Colin Cowherd has never been afraid to speak his mind. Friday morning was no exception.
The radio host took to the airwaves on his morning show, “The Herd,” to offer a strong opinion about whether college athletes should be paid.
“I don’t think paying all college athletes is great,” said Cowherd. “Not every college is loaded, and most 19-year-olds [are] gonna spend it – and let’s be honest, they’re gonna spend it on weed and kicks! And spare me the ‘they’re being extorted’ thing. Listen, 90 percent of these college guys are gonna spend it on tats, weed, kicks, Xbox’s, beer and swag. They are, get over it!”

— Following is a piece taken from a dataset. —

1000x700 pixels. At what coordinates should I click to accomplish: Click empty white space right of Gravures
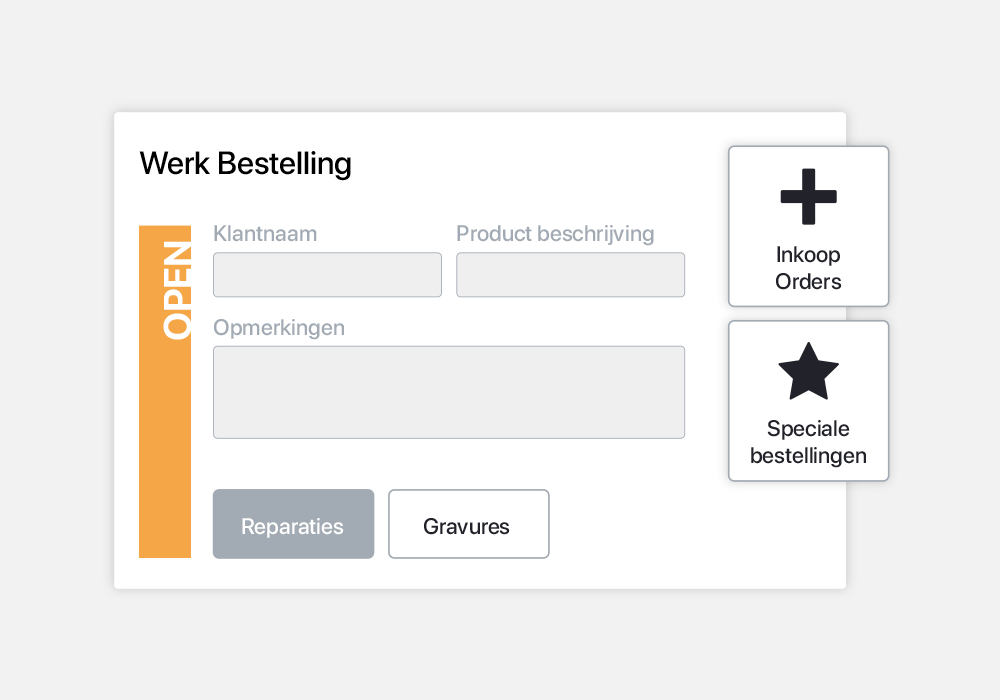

The topic of pay in amateur athletics has been a hot-button issue recently, especially after football players at Northwestern University took steps in January to be recognized as a labor union.
Division I colleges around the country generate millions of dollars in revenue from their athletics programs but don’t distribute that revenue to student athletes, creating a dichotomy that many view as unfair.
In the week leading up to the NCAA men’s basketball championship game, University of Connecticut star Shabazz Napier admitted to reporters that he would sometimes go to bed “starving” despite the fact that the school was generating money off his team’s success.
Cowherd warns against offering compensation to college athletes, though, arguing that many student athletes wouldn’t be able to manage their money effectively.
“They’re not gonna budget it efficiently, they’re not going to invest it, they’re not gonna shop for the best interest rate for their mop-ed,” said Cowherd. “No they’re not, they’re 19. They just got a fresh Honda, there’s a cute girl in chemistry class, they’re gonna get some new kicks. That’s what they’re going to spend it on.”